None of this is a surprise to me, of course. Whereas I once had no problem finding home to 30+ yearly articles (even as I struggled to keep up on a dayjob) in local and national magazines, newspapers, newsweeklies, and online magazines, this has for the most part gone away in the past year. Most of these formerly welcoming venues have folded or been forced to cut back their space for arts writing. In fact, I’m back to writing almost solely for the first publication that was brave and daring enough to accept my very first review back in 1997. This is less of a tragedy for me than it sounds. While I’ve enjoyed writing about and supporting local art, it has not been without its hassles. And arts writing has never been much of a money-making venture.
This downturn in fact has given me freedom to evolve. I’ve been dabbling this past few months — ever since my most recent online magazine venture folded for budgetary reasons — with other writing forms: poetry, journalism, essays, fiction, memoir,… not to mention my eccentric and self-absorbed blogging (blogging, BTW, seems to be what the Art Newspaper pins all future hopes, even as it acknowledges that a general lack of funding for the practice keeps it marginal and ephemeral).

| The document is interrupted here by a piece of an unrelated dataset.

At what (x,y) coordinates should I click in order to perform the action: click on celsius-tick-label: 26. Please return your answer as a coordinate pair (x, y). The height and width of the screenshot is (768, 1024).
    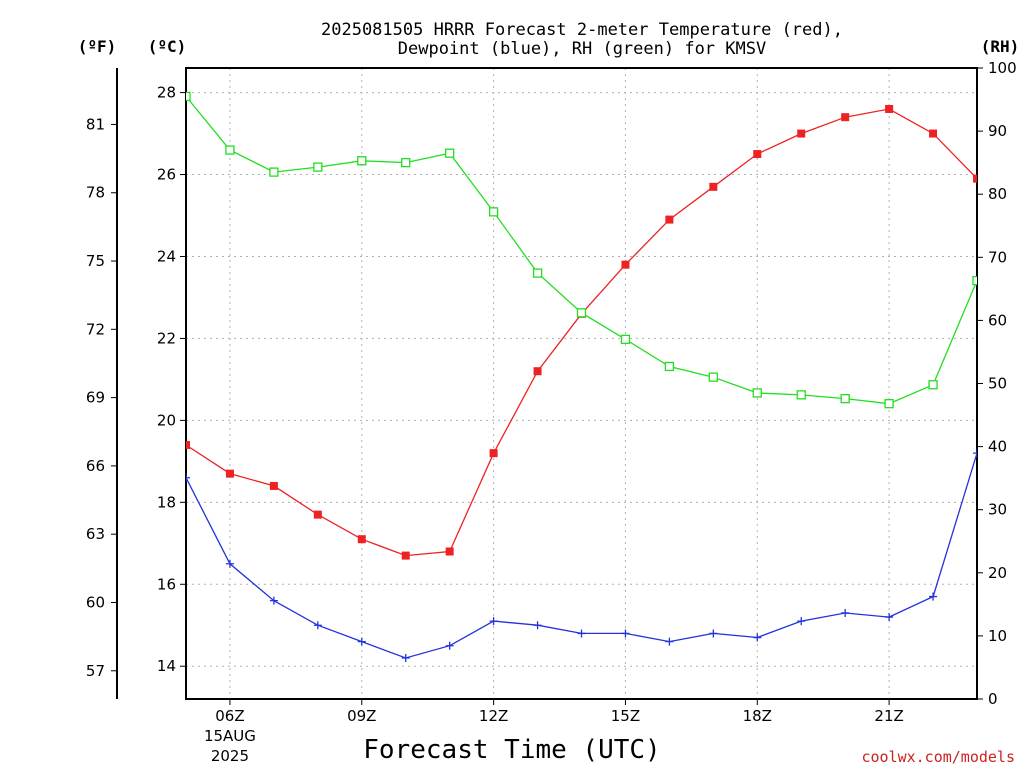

What’s perhaps the only unfortunate thing about this death of arts writing is the effect of the decline of attention being paid (not just by me, but by other writers across the board) to local artists. As the article hints, cultural production continues to expand even as less public attention is paid to it. As evidence, I note that today I am receiving more notices from artists — in the mail, via email, on Facebook, etc — than I ever have. Artists seem increasingly desperate for someone to notice them.
Alas, poor artists. In response to all your notices, emails, and public interruptions, all I can say is: Sorry. I can’t respond to your art, at least not in any official published way, but hey, that’s the way it goes.